Ces dispositifs varient selon les territoires :

  • Accueil de jour, halte-répit, séjours vacances aidants-aidés, ou relais à domicile assuré par des intervenants formés ;
  • Maisons de répit, structures médico-sociales innovantes proposant des séjours de courte durée pour l’aidant et/ou la personne accompagnée ;
  • Plateformes d’Accompagnement et de Répit (PFR), présentes dans la plupart des départements.

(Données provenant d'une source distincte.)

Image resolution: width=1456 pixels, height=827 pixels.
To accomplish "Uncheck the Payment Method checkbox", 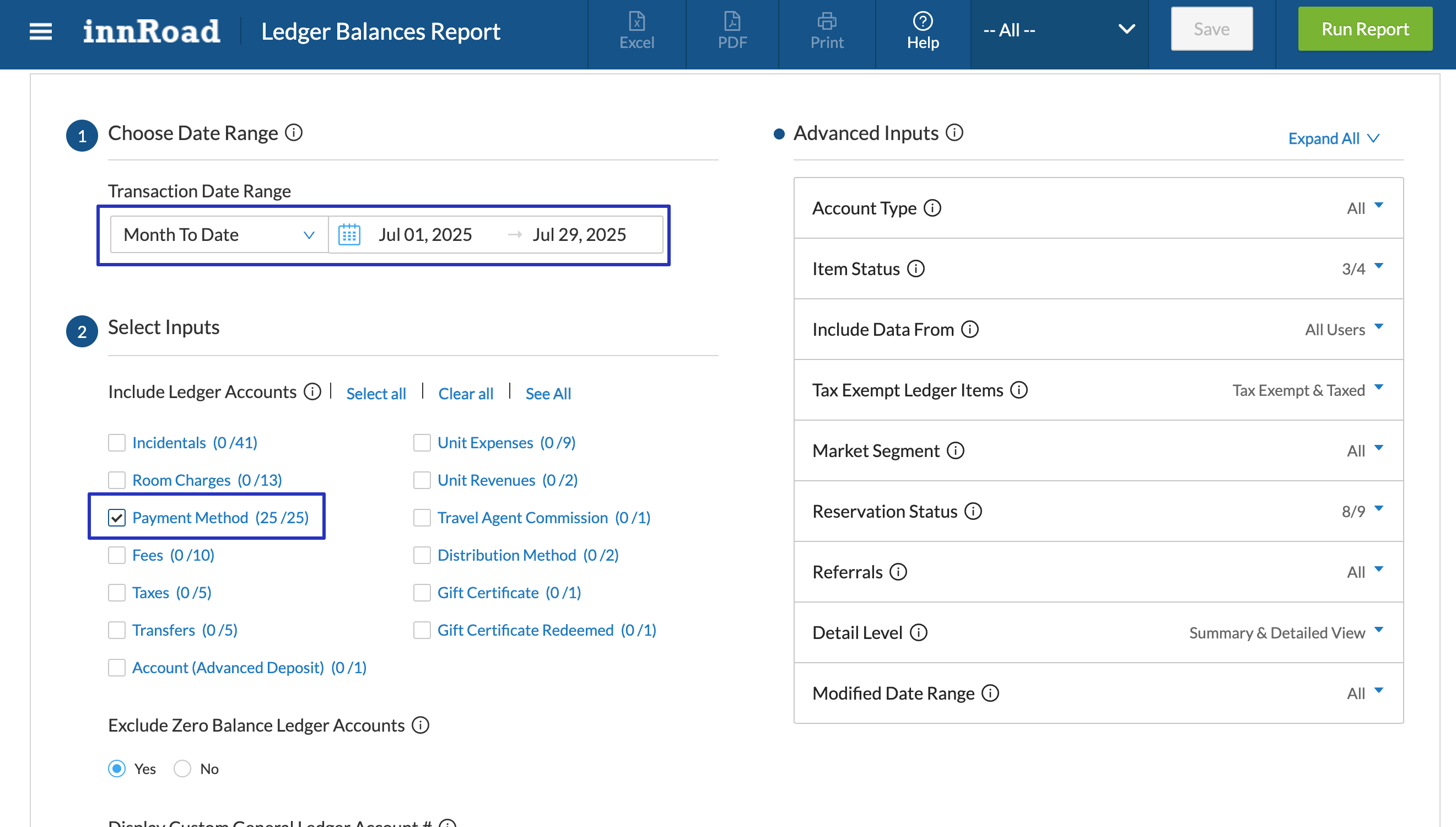I will point(117,518).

Ces dispositifs visent à prévenir l’épuisement, à maintenir la qualité de la relation aidant-aidé et à soutenir la vie à domicile aussi longtemps que possible.
Avant toute démarche, il est recommandé de vérifier la compatibilité de l’accueil avec la pathologie et les conditions d’admission (âge, autonomie, financement).
 

A savoir : séjours en Unité de Soins de Longue Durée (USLD)

 

L’hébergement temporaire peut également être réalisé, dans certains cas particuliers, en Unité de Soins De Longue Durée (USLD).
Il ne s’agit pas alors d’un dispositif de répit mais de séjours de transition ou de soins, lorsque l’état de santé nécessite une surveillance médicale continue.
L’admission est médicale, sur décision de l’équipe hospitalière.
Les soins sont pris en charge par l’Assurance maladie et la personne participe aux frais d’hébergement.
 

Droit au répit dans le cadre de l’APA

 

Lorsque le plan d’aide APA atteint son plafond et que l’aidant est reconnu comme indispensable, une majoration spécifique peut être mobilisée pour financer le droit au répit de l’aidant.

Aides complémentaires : caisses de retraite et prévoyance

 

Certaines caisses de retraite (base ou complémentaire) et certains contrats de prévoyance peuvent également contribuer au financement d’un hébergement temporaire ou d’une solution de répit.
Ces aides sont souvent attribuées sous condition de ressources ou lorsqu’une situation d’épuisement est reconnue.
 

Il peut être utile de contacter :

  • la caisse de retraite de la personne,
  • ou l’assureur prévoyance.

 

France Alzheimer

Nos conseils

Accompagner un proche atteint d’une maladie d’Alzheimer ou d’une maladie apparentée est une expérience profondément humaine, mais aussi exigeante.
 

Au fil du temps, la fatigue peut s’installer sans que l’on s’en rende compte.
 

Accorder un temps de répit n’est pas un signe de distance ni de faiblesse : c’est une manière de préserver la relation et de prolonger la capacité d’accompagner dans de bonnes conditions.
 

Prendre du répit, c’est se donner la possibilité de souffler, de retrouver un peu de liberté ou simplement de repos.
 

C’est aussi reprendre confiance et maintenir un équilibre essentiel.
 

Pour la personne malade, un séjour temporaire peut être bénéfique et apaisant : activités différentes, encadrement rassurant, nouvelle estime de soi.
 

Ce changement, s’il est bien préparé, peut être vécu comme une respiration plutôt que comme une rupture.
 

L’hébergement temporaire peut également être une étape avant une entrée durable en établissement, permettant de tester l’adaptation à la vie collective.
 

Préparer ce projet avec l’équipe de soins, un psychologue ou un travailleur social aide à en faire une expérience constructive.
 

Prendre soin de soi et de son proche ne s’oppose pas : ces deux démarches se complètent et se renforcent.